Dataset rows:
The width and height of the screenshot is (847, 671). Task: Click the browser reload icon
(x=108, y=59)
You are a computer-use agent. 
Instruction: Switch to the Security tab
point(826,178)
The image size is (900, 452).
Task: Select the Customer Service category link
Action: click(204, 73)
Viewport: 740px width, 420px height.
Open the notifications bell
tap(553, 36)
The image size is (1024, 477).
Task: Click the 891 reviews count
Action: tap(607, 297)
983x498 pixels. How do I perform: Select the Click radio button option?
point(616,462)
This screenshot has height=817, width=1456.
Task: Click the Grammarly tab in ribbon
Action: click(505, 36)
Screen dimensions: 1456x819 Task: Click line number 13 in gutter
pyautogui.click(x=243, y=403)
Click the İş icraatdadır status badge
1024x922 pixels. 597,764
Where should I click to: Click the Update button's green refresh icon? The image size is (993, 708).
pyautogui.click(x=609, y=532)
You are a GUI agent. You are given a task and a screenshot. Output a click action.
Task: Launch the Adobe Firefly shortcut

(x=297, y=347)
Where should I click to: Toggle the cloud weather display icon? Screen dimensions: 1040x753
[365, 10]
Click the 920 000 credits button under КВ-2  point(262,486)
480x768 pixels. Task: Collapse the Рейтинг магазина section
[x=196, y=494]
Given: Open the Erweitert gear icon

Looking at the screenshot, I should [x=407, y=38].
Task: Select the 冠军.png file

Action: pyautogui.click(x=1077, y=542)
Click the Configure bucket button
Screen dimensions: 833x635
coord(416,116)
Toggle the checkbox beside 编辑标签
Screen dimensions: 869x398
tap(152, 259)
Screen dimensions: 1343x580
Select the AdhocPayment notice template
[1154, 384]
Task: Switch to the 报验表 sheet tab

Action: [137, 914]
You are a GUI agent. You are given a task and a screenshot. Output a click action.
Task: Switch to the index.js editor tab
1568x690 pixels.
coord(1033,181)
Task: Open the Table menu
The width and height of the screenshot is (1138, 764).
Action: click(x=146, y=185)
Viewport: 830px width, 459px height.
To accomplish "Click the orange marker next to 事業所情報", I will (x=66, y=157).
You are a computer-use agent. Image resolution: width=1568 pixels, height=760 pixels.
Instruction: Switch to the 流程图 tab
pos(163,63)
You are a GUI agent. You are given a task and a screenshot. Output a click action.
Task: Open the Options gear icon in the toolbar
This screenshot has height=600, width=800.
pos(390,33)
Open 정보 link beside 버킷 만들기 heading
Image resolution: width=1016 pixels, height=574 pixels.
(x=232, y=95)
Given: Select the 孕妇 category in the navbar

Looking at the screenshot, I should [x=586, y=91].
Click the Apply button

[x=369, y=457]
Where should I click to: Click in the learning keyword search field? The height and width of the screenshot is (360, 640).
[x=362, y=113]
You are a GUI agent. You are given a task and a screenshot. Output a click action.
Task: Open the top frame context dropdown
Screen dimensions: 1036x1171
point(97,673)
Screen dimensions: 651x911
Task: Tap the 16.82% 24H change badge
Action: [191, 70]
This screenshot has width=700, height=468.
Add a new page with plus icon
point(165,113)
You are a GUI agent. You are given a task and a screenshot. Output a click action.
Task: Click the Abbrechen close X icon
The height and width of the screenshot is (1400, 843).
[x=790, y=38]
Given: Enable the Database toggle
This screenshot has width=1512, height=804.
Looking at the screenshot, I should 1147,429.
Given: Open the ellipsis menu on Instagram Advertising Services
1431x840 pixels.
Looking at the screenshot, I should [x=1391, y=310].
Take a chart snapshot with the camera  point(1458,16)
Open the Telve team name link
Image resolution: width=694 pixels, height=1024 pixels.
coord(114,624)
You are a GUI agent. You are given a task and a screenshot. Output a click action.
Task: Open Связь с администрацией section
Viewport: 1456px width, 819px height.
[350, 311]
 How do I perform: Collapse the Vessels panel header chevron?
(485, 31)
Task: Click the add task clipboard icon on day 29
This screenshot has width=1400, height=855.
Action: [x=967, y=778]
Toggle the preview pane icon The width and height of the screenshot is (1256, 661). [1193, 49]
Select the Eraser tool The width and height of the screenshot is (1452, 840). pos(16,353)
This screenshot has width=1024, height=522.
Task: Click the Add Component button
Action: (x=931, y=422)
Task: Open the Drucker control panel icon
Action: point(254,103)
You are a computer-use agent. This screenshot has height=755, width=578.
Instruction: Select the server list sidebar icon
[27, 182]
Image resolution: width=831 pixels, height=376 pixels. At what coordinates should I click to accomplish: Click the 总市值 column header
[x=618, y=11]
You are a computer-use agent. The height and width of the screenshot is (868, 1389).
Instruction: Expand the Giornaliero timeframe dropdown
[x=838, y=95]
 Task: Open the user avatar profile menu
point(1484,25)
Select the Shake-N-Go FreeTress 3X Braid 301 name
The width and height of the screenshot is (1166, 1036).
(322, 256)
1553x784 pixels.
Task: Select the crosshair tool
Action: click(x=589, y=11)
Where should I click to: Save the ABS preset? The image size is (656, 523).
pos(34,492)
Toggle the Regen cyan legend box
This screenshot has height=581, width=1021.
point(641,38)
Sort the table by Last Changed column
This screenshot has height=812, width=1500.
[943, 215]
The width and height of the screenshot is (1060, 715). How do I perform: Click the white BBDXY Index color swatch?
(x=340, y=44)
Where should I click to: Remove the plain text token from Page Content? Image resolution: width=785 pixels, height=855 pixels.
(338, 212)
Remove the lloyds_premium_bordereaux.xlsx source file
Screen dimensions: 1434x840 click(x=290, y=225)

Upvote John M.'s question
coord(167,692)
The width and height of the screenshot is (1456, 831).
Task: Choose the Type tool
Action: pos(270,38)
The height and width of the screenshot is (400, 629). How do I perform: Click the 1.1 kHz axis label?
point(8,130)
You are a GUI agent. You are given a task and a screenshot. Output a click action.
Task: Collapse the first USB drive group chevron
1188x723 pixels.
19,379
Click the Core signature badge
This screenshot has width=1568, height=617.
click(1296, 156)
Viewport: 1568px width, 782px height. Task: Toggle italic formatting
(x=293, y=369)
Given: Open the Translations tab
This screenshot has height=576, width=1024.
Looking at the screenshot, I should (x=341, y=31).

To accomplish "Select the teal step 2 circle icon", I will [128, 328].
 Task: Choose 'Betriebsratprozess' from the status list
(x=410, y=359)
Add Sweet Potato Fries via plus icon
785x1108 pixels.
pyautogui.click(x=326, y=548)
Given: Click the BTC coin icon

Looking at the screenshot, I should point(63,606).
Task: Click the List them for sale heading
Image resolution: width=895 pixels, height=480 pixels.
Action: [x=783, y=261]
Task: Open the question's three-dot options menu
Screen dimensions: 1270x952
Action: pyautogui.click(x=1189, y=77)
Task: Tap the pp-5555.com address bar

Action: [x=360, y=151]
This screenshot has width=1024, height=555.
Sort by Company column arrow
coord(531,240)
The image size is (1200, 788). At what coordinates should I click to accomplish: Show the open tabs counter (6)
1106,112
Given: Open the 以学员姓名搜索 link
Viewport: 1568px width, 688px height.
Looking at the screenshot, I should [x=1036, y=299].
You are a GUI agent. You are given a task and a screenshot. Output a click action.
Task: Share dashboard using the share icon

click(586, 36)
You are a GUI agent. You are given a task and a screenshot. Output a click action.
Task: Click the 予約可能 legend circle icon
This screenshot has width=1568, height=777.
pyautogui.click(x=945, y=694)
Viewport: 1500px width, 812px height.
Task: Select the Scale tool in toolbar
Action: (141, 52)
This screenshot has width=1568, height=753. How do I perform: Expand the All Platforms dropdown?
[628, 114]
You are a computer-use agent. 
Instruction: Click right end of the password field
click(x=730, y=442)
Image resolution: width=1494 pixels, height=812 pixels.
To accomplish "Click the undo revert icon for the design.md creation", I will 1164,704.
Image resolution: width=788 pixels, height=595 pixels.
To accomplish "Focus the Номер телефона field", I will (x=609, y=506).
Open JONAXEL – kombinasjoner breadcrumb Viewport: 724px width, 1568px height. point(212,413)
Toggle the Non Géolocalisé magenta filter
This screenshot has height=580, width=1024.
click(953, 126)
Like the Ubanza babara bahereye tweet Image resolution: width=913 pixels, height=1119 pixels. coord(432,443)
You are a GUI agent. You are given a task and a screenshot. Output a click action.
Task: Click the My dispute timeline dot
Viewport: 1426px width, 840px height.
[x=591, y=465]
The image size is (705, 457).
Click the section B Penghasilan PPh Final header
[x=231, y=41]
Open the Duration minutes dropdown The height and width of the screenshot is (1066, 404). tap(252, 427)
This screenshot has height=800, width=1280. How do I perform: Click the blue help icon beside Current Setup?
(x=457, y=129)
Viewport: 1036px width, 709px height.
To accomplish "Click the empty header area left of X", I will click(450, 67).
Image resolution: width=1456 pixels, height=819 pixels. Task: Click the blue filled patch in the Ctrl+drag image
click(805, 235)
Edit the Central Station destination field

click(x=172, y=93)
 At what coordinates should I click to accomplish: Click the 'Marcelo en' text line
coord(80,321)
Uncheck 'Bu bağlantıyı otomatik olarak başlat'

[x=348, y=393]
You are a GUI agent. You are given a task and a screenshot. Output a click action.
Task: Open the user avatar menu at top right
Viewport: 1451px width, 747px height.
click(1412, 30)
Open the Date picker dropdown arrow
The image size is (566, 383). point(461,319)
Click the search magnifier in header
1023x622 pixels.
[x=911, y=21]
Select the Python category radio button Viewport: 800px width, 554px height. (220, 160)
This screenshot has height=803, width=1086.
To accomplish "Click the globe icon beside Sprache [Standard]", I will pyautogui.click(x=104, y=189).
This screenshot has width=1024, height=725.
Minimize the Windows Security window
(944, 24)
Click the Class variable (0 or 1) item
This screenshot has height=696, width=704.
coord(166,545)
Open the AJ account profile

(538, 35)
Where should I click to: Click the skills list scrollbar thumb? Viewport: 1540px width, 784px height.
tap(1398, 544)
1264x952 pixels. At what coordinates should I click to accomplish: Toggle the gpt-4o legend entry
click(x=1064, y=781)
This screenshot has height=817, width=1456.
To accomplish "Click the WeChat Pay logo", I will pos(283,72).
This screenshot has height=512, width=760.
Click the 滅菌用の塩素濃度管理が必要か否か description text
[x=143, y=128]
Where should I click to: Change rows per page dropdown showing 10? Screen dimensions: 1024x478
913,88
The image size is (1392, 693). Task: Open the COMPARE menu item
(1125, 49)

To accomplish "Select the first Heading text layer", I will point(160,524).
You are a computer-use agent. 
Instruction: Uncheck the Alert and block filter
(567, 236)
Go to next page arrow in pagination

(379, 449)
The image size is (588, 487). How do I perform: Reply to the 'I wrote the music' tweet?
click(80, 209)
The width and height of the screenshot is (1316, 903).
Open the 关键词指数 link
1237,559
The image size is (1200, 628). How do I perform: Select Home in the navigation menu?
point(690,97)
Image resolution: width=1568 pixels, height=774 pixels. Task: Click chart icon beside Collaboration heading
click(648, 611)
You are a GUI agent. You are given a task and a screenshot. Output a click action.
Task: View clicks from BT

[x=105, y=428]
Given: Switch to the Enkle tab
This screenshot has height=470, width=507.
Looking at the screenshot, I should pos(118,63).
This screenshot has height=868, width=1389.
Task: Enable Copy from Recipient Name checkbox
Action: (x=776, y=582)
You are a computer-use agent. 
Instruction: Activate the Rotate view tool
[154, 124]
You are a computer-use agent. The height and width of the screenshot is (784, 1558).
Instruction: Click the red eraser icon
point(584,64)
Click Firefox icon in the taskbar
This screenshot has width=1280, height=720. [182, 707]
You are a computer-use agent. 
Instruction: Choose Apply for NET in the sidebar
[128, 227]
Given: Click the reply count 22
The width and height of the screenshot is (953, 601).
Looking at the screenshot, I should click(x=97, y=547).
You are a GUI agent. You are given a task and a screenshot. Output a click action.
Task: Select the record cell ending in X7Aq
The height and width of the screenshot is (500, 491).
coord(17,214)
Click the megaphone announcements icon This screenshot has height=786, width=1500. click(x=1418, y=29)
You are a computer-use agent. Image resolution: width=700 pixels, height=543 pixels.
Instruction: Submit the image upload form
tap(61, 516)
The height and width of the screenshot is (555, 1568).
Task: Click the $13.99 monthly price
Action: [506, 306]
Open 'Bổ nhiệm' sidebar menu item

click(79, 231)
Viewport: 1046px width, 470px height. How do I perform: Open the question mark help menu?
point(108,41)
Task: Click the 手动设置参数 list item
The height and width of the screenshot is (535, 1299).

■ **Task to carry out**: Write out everything from the line containing "Open the AJ account profile" down to the line containing "click(80, 209)", substituting "Switch" for "Toggle" and leaving all else unchanged.

■ **Reply to the exercise**:
Open the AJ account profile

(538, 35)
Where should I click to: Click the skills list scrollbar thumb? Viewport: 1540px width, 784px height.
tap(1398, 544)
1264x952 pixels. At what coordinates should I click to accomplish: Switch the gpt-4o legend entry
click(x=1064, y=781)
This screenshot has height=817, width=1456.
To accomplish "Click the WeChat Pay logo", I will pos(283,72).
This screenshot has height=512, width=760.
Click the 滅菌用の塩素濃度管理が必要か否か description text
[x=143, y=128]
Where should I click to: Change rows per page dropdown showing 10? Screen dimensions: 1024x478
913,88
The image size is (1392, 693). Task: Open the COMPARE menu item
(1125, 49)

To accomplish "Select the first Heading text layer", I will point(160,524).
You are a computer-use agent. 
Instruction: Uncheck the Alert and block filter
(567, 236)
Go to next page arrow in pagination

(379, 449)
The image size is (588, 487). How do I perform: Reply to the 'I wrote the music' tweet?
click(80, 209)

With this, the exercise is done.